(Reuters) - The pharmaceutical industry, which is not at all happy about how lower courts have interpreted U.S. Supreme Court precedent on federal preemption of state law claims by people alleging injuries from pharma products, got a jolt of good news Monday from the high court. The justices asked the U.S. solicitor general to weigh in on Merck’s petition (2017 WL 3701808) for Supreme Court review of a ruling (852 F.3d 268) from the 3rd U.S. Circuit Court of Appeals that makes it “virtually impossible,” in Merck’s words, for drug companies to win dismissal of personal injury suits by citing the Food and Drug Administration’s oversight of drug labeling.

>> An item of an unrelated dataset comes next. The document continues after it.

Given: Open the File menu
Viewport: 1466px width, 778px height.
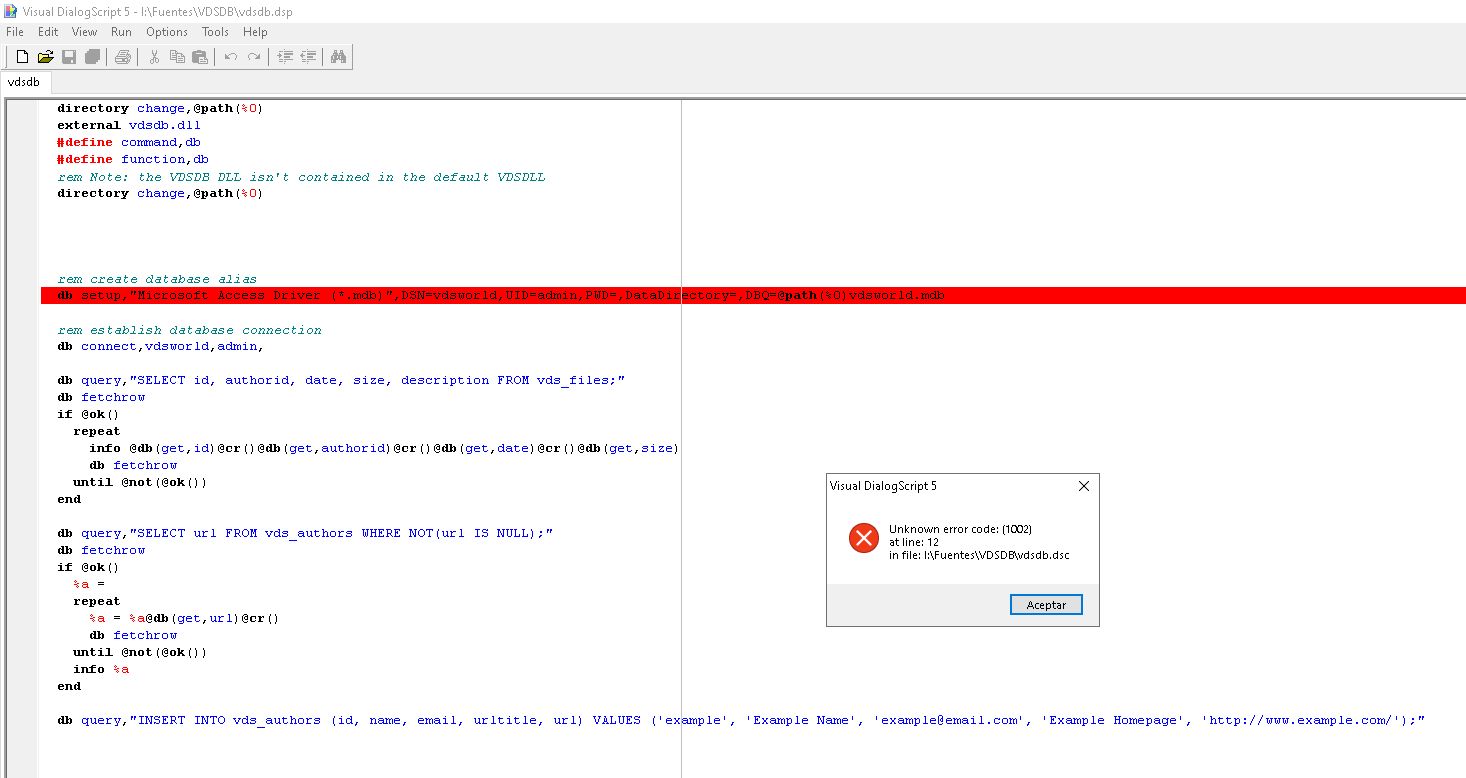Looking at the screenshot, I should (x=14, y=32).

The Supreme Court’s request for a brief from the Justice Department is already a win for the pharma industry, considering that the last time a drug company asked the justices to review a preemption case, the court denied the petition (136 S.Ct. 896 ) without asking the government for its views. Merck, at least, will have an opportunity to ask the solicitor general’s office to endorse its argument that appellate courts have been way too lenient in allowing plaintiffs to sue pharma companies.

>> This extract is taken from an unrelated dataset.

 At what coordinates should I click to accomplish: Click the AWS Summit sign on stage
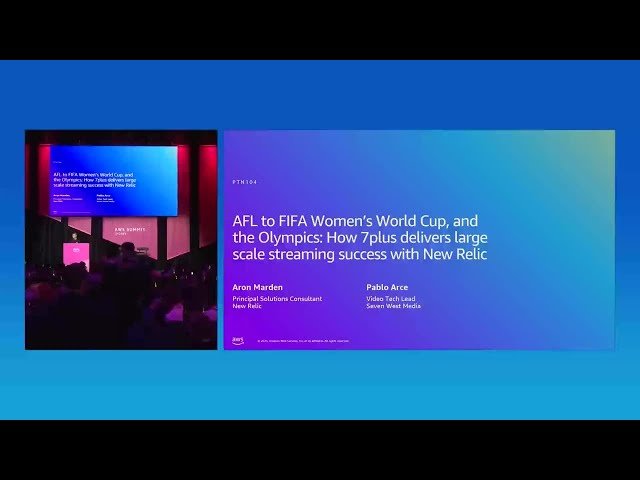pos(130,230)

Merck’s lawyers at Jones Day used a quite unusual strategy to get their case this far. (The underlying litigation involves multidistrict litigation by more than 1,000 women who claim they suffered femoral fractures as a side effect of Merck’s osteoporosis drug Fosamax; the 3rd Circuit vacated the trial court’s grant of summary judgment to Merck on preemption grounds.) Instead of positing the classic argument that the Supreme Court must step in to resolve division in the lower courts, Merck is arguing that the lower courts are united – and uniformly wrong - in their application of the justices’ preemption precedent. The company is calling on the Supreme Court to recalibrate preemption law, using the 3rd Circuit’s Merck decision as a vehicle because, according to Merck, it provides an “extreme illustration” of how the lower courts have gone wrong.

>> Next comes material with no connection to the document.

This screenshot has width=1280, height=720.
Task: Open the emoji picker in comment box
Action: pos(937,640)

As you know, it’s ordinarily a bad bet to ask the Supreme Court to take your case just because you don’t like how the lower court decided it, especially if the decision aligns with precedent from other appellate courts. Merck and Jones Day are trying to confront that truism head on: They contend the Supreme Court should depart from its usual rules because pharma cases are uniquely important.
“When it comes to policing the boundary between state tort law and federal regulation of prescription drugs, this court has recognized the overwhelming importance of getting it right,” the company’s petition said. “In its recent cases in this area, it has generally granted review because of the ‘importance of the pre-emption issue,’ – and sometimes based on the FDA’s request - not because of disagreement amongst lower courts.”
That’s bold. (Depending on your perspective, you may choose other adjectives.) Even Merck’s fellow pharma companies haven’t signed on to the strategy. The Pharmaceutical Research and Manufacturers of America’s amicus brief (2017 WL 4251911) backing Merck posits the more traditional argument that lower courts need help from the Supreme Court because they can’t agree on how to interpret its precedent.
The plaintiffs suing Merck over Fosamax, who are represented by Kellogg Hansen Todd Figel & Frederick, threw Merck’s argument back at the company in their brief opposing Supreme Court review (2017 WL 4838802). Merck “admits that no circuit split exists,” the opposition brief said. “No reason exists to depart from this court’s general practice of … ‘waiting for a conflict to develop’ before granting review.” The plaintiffs’ counsel of record, Kellogg Hansen partner David Frederick, has a particular interest in how lower courts have interpreted the Supreme Court’s 2009 preemption precedent in Wyeth v. Levine (129 S.Ct. 1187): He won the Levine case, in which the Supreme Court established that the FDA’s drug labeling oversight does not automatically preempt state law tort claims.
Of course, Frederick and the Fosamax plaintiffs will also have a chance to lobby the solicitor general’s office now that the justices have requested the Justice Department to brief Merck’s petition. Kellogg Hansen will surely argue, among other things, that Merck’s bald admission of unanimity in the lower courts is a good reason for the solicitor general to oppose Supreme Court review. In fact, when the Supreme Court previously asked the Justice Department to brief a preemption petition by generic drug makers in Pliva v. Mensing, the solicitor general discouraged (2010 WL 4339894) the justices from taking the case because there was no split in the circuits.
On the other hand, the Supreme Court took the Pliva case despite the Justice Department’s recommendation to the contrary. At the merits stage in the Pliva case, the justices ruled (131 S.Ct. 2567) against tort plaintiffs, even though the solicitor general sided with them. And Merck will probably find a more receptive Justice Department audience than generic drugmakers did in the Pliva case, which was litigated during President Obama’s administration.
Merck took a long shot in its Fosamax petition. So far, it seems to have paid off.